REALIZAÇÃO DE NOVA PERÍCIA TÉCNICA. A perícia é realizada por profissional de confiança do Juízo e ela tem por objetivo esclarecer, justamente, se os indícios constantes dos autos têm fundamentos ou não. Sendo minucioso e esclarecedor o trabalho realizado pelo perito, não há falar no refazimento da perícia técnica, conforme preceitua o art. 130 do CPC. (TRT12 – RO – 0000232-61.2014.5.12.0034 , Rel. HELIO BASTIDA LOPES , 3ª Câmara)

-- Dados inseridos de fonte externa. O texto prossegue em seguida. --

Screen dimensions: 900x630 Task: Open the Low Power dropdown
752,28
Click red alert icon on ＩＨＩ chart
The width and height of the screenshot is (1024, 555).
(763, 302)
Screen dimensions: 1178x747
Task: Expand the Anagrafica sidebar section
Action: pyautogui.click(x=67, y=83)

Julho de 2013: 5ª Câmara do Tribunal Regional do Trabalho da 12ª Região. LAUDO PERICIAL REALIZADO POR FISIOTERAPEUTA. LER/DORT. PROFISSIONAL CAPACITADO. OBSERVÂNCIA DO ART. 145 DO CÓDIGO DE PROCESSO CIVIL. É meio de prova idôneo o laudo pericial elaborado por fisioterapeuta que,  partindo de diagnóstico da doença realizado por médico especializado, não impugnado nos autos -, e, após avaliar os fatores ambientais que possam constituir risco à saúde funcional do trabalhador, efetuar a análise biomecânica da atividade produtiva, bem como examinar a parte do corpo comprometida pelas moléstias, conclui pela existência de nexo de causalidade entre a doença e as atividades laborais e constata incapacidade para o trabalho, porquanto é profissional com conhecimentos específicos para tanto, nos termos do Decreto-Lei n. 938/1969, da Lei n. 6316/1975 e da Resolução n. 259/2003 do Conselho Federal de Fisioterapia e Terapia Ocupacional. RO 0003255-32.2010.5.12.0009

 

TRT 20 – SERGIPE

Junho de 2016: INCIDENTE DE UNIFORMIZAÇÃO DE JURISPRUDÊNCIA. PERÍCIA DE DOENÇA OCUPACIONAL. LER/DORT. FISIOTERAPEUTA. POSSIBILIDADE. Prelecionam os artigos 156, §1º, e 465, do CPC/2015, que o perito deverá ser especializado no objeto da perícia e será nomeado entre os profissionais legalmente habilitados e os órgãos técnicos ou científicos, devidamente inscritos em cadastro mantido pelo Tribunal ao qual o juiz está vinculado. Nítido, pois, que a Lei apenas impõe que o perito possua conhecimentos especializados quanto ao objeto da perícia, sem formular distinções acerca da sua formação profissional. sendo certo que a LER/DORT trata-se de uma síndrome relacionada a fatores biomecânicos decorrentes da organização do trabalho e que, segundo a Instrução Normativa n. 98 INSS/DC de 2003, “a presença ativa do fisioterapeuta é fundamental para uma avaliação contínua da evolução do caso [da LER] e para mudanças de técnicas ao longo do tratamento”, forçoso concluir que este profissional encontra-se plenamente capacitado para aferir o nexo de causalidade entre a mencionada doença e as atividades desenvolvidas pelo trabalhador. Deveras, conquanto o Fisioterapeuta não seja habilitado para diagnosticar doenças, haja vista que tal consubstancia atribuição exclusiva do médico, não há óbice legal para que aquele profissional auxilie o Juízo no deslinde da aferição de doença ocupacional, apreciando o seu nexo com o labor, na medida em que, consoante já aludido, a exigência legal não é de que o perito seja médico inscrito no Conselho de Classe, mas profissional dotado de especialização na matéria sobre a qual deverá opinar. Nesse diapasão, sendo o profissional Fisioterapeuta perfeitamente capaz de examinar funções e disfunções do movimento humano, bem como de analisar os fatores de risco e de verificar se os procedimentos preventivos são efetivamente adotados pela Empresa, aferindo a existência de nexo técnico que justifique a conclusão acerca da existência de uma doença ocupacional, indene a ilação de que inexiste nulidade na perícia deslindada por este profissional, quando do diagnóstico da LER/DORT. Jurisprudência unificada, por maioria, no sentido de que o profissional Fisioterapeuta pode realizar perícia, exclusivamente quanto a LER/DORT.